The integration of large language models (LLMs) into medical practice offers transformative potential, yet their real-world clinical applicability remains constrained by critical alignment issues: (1) a misalignment between static evaluation benchmarks and the dynamic cognitive demands of clinical practice, (2) challenges in adapting to continuously evolving, multi-source medical standards, and (3) the limited capacity of conventional reward models to reflect nuanced, multi-dimensional medical quality criteria. To overcome these limitations, we introduce MR-RML (Multidimensional Rubric-oriented Reward Model Learning) with GPRC (Geometric Projection Reference Constraints)-a novel alignment framework that structured medical standards into a multi-perspective matrix to guide both data generation and model optimization. Our approach introduces three key innovations: (1) a medical standard system that embeds domain-specific guidelines throughout the training pipeline; (2) an independent multi-dimensional reward model that decomposes evaluation criteria, transitioning from rule-based or LLM-based scoring to internalized reward modeling for better evaluation performance; and (3) geometric projection reference constraints that translate clinical cognitive logic into mathematical regularization, aligning scoring gradients with clinical reasoning and facilitating training with synthetically generated data. Extensive evaluations on the authoritative medical benchmark Healthbench demonstrate that our method significantly boosts the performance of the base Qwen-32B model, with improvements of 45% on the full subset and 85% on the hard subset. It achieves state-of-the-art results among open-source LLMs, scoring 62.7 (full) and 44.7 (hard), while also surpassing the majority of closed-source models.

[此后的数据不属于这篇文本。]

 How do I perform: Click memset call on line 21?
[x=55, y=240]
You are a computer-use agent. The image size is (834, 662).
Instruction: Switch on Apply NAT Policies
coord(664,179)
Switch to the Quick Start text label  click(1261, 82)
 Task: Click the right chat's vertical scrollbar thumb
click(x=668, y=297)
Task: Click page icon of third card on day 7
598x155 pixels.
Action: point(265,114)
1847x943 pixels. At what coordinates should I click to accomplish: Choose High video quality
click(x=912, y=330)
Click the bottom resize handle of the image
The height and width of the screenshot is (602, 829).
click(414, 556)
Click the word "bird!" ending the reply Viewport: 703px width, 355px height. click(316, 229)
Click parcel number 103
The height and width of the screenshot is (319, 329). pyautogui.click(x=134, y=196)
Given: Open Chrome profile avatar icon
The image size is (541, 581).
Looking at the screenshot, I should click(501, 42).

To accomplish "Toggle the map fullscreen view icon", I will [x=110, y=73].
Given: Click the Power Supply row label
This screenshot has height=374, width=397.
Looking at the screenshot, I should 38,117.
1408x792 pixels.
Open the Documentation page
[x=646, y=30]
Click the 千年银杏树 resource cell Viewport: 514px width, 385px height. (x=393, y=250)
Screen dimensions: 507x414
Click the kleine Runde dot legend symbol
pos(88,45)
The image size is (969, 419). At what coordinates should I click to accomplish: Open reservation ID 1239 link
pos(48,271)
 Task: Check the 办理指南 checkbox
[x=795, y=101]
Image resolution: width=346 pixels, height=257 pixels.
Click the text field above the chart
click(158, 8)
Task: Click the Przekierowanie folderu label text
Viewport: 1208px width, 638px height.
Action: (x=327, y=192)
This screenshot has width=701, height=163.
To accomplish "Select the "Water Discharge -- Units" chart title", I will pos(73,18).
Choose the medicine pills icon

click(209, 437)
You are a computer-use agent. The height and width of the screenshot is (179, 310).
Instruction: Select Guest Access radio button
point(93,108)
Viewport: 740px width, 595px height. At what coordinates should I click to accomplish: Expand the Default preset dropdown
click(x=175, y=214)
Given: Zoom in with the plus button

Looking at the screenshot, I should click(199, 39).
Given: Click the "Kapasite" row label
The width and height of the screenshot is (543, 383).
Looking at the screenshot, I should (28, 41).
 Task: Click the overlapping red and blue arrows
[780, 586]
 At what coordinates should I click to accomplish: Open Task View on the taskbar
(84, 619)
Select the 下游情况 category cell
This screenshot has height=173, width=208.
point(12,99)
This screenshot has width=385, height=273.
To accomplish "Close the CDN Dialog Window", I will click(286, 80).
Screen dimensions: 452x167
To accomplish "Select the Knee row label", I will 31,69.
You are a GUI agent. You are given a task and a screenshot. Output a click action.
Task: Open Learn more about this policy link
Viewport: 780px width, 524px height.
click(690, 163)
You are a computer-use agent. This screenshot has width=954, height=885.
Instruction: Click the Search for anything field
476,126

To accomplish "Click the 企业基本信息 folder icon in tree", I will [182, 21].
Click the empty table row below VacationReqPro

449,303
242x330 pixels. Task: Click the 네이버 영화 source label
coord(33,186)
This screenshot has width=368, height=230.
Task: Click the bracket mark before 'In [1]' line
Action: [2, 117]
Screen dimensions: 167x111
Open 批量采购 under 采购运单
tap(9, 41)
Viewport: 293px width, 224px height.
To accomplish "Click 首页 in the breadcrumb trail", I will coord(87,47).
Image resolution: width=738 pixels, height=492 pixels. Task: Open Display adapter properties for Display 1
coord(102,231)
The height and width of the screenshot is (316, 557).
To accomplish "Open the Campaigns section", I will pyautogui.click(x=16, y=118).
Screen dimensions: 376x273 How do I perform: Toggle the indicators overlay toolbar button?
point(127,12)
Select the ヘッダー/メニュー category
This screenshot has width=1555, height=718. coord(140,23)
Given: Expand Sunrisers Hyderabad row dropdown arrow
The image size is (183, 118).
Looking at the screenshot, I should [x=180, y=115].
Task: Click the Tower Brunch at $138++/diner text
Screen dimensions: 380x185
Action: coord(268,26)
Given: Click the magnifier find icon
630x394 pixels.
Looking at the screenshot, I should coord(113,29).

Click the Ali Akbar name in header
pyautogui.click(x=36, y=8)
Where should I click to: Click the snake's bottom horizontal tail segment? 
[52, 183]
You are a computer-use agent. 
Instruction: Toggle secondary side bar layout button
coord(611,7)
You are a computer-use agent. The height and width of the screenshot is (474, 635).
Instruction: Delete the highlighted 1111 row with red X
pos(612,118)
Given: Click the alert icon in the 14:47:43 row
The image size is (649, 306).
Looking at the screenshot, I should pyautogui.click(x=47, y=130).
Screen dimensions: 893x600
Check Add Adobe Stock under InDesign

翻译：大型语言模型（LLMs）在医疗实践中的整合展现出变革性潜力，但其在真实临床场景中的适用性仍受限于关键的对齐问题：（1）静态评估基准与临床实践中动态认知需求之间的错位；（2）适应持续演进、多源医疗标准的挑战；（3）传统奖励模型在反映细粒度、多维医疗质量准则方面的能力不足。为克服这些局限，我们提出了MR-RML（多维评分标准导向奖励模型学习）框架，结合GPRC（几何投影参考约束）——一种新颖的对齐框架，将医疗标准结构化构建为多视角矩阵，以指导数据生成与模型优化。我们的方法引入了三项关键创新：（1）贯穿训练流程的领域专用指南嵌入医疗标准体系；（2）独立的多维奖励模型，通过分解评估准则，从基于规则或LLM的评分转向内化的奖励建模，以提升评估性能；（3）几何投影参考约束，将临床认知逻辑转化为数学正则化，使评分梯度与临床推理对齐，并促进基于合成生成数据的训练。在权威医疗基准Healthbench上的广泛评估表明，我们的方法显著提升了基础Qwen-32B模型的性能，在完整子集上提升45%，在困难子集上提升85%。该方法在开源LLMs中取得了最先进的结果，得分分别为62.7（完整）和44.7（困难），同时超越了多数闭源模型。